To this day the exact number of Armenian actually killed in Baku remains a mystery as no specific records were kept of the murders. The only solid statistics available are of the refugees. Baku was emptied of its entire 250,000 strong Armenian population within days. Leaving behind all their belongings to flee the carnage, most eventually found refuge in Georgia, Russia, Armenia and Karabakh.
Unfortunately the Armenian Authorities have failed to properly convey the truth about the Karabakh conflict to the international community, Zakharov noted in his presentation. “A policy needs to be formulated and carried out at the state level to counteract Azerbaijan’s misinformation campaign,” he stressed. “A special fund should be created to translate literature on the subject from Armenian into foreign languages.”

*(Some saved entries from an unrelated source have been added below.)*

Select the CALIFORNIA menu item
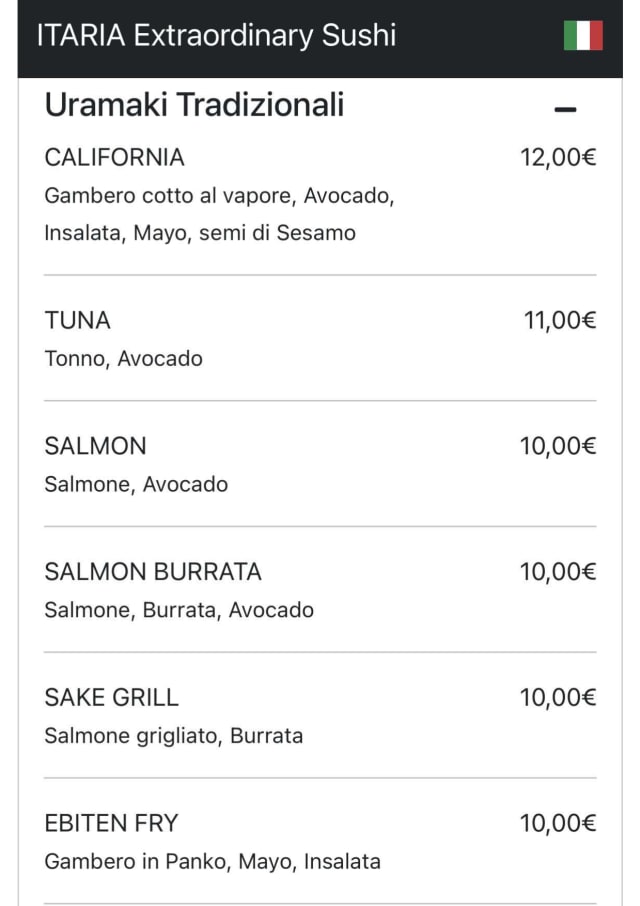Viewport: 640px width, 906px height. [115, 157]
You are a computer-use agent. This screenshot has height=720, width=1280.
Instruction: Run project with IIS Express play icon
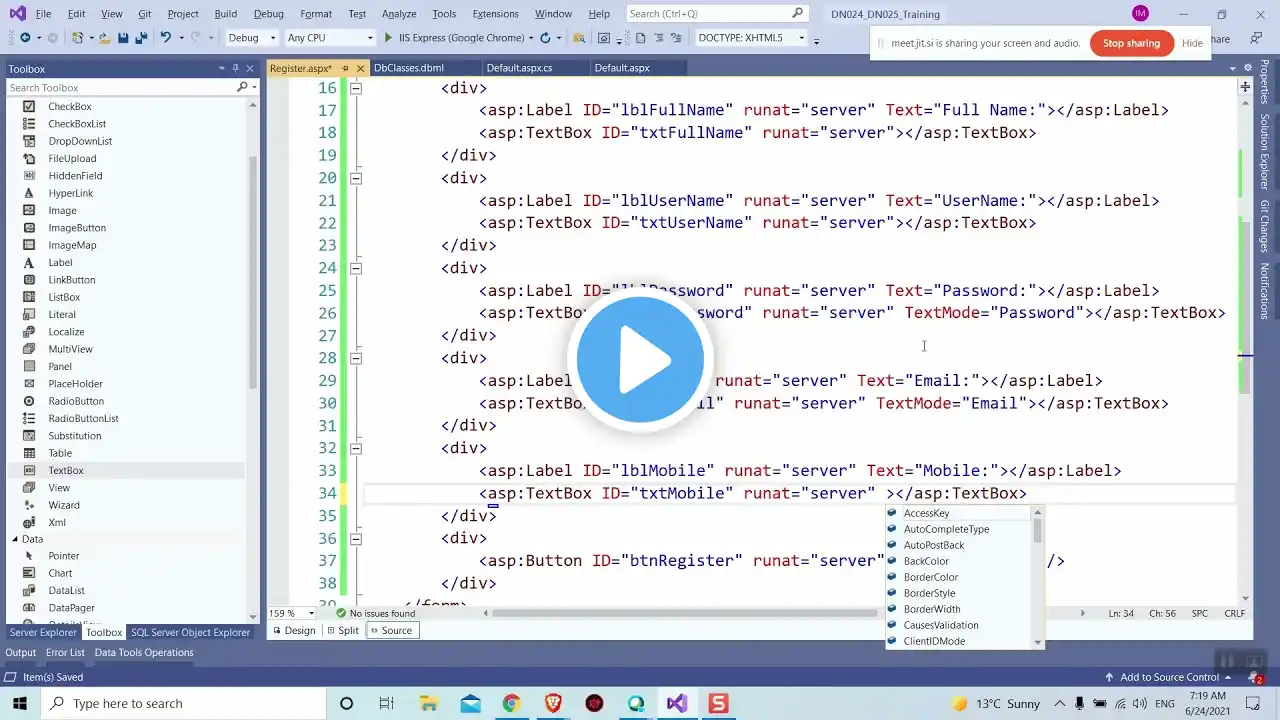(x=388, y=38)

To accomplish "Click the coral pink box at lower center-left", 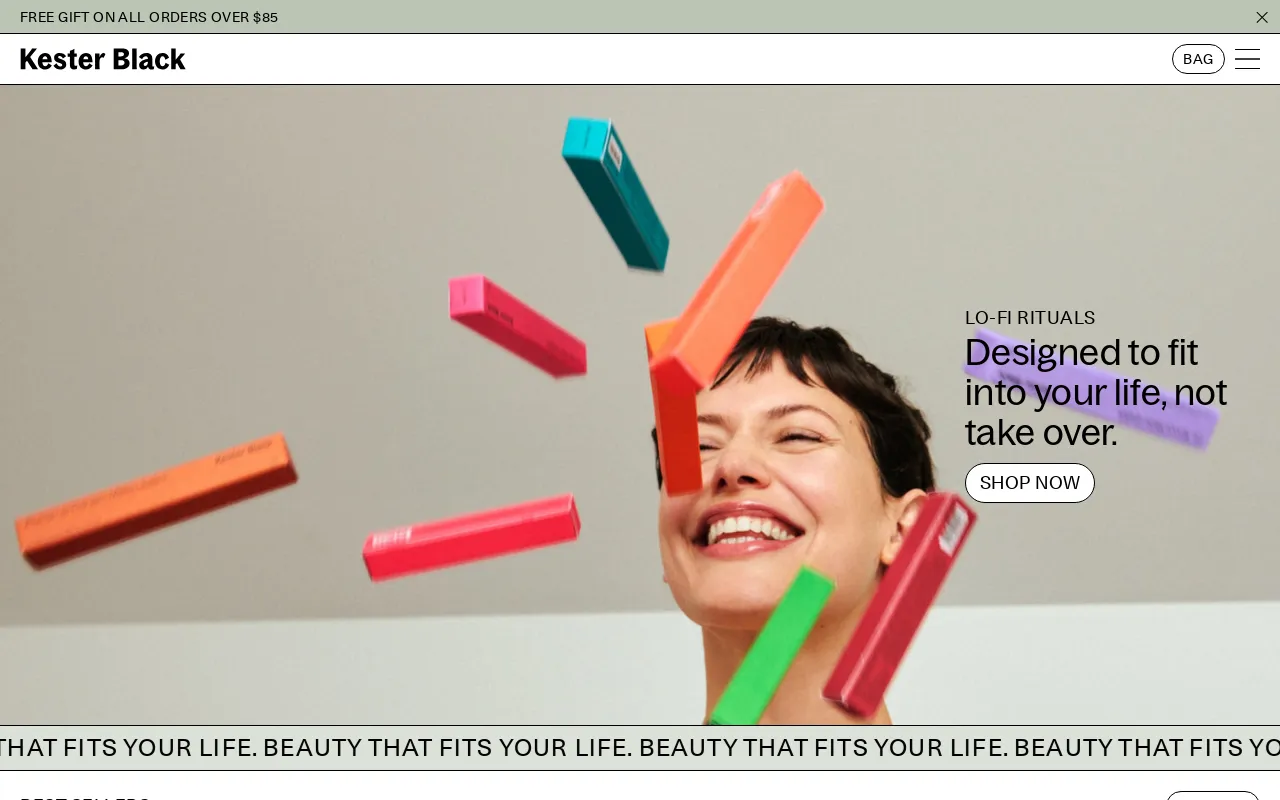I will coord(470,537).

Zakharov explained that the root cause of the massacres was the advent and spread of Pan-Turkism. “Despite an official ban of all nationalist groups in the Soviet Union, xenophobic sentiment always existed in Azerbaijan.”
“Hatred against Armenians passed on from generation to generation and today the image of Armenians as an enemy to Azerbaijan is propagated at the national level,” he added.
That hatred gave birth to the massacres of 1988-1990 and eventually escalated the situation into a war when Azerbaijani forces invaded Nagorno-Karabakh to bring it under Baku’s control.
“Baku’s failure to win that war led it to present the events of 1988-190 as a genocide against Azeris perpetrated by Armenians,” Melkonyan said, discussing the Karabakh liberation war’s impact on the historical interpretation of the events within Azerbaijan.
In his remarks, Sargsyan alluded to the possibility that Azerbaijan’s continued warmongering and threats for renewed war could bring about a new crisis in the region. He compelled Armenians to unite and be prepared for “the serious hazards and challenges ahead.”
“The need for this doesn’t stem only from the Baku Pogroms of 20 years ago but also from the present reality that Azerbaijan maintains an official policy of hatred toward the Armenians.”
The event coincided with an official memorial ceremony at the Tsitsernagapert Genocide Memorial to commemorate the victims of the 1990 pogroms.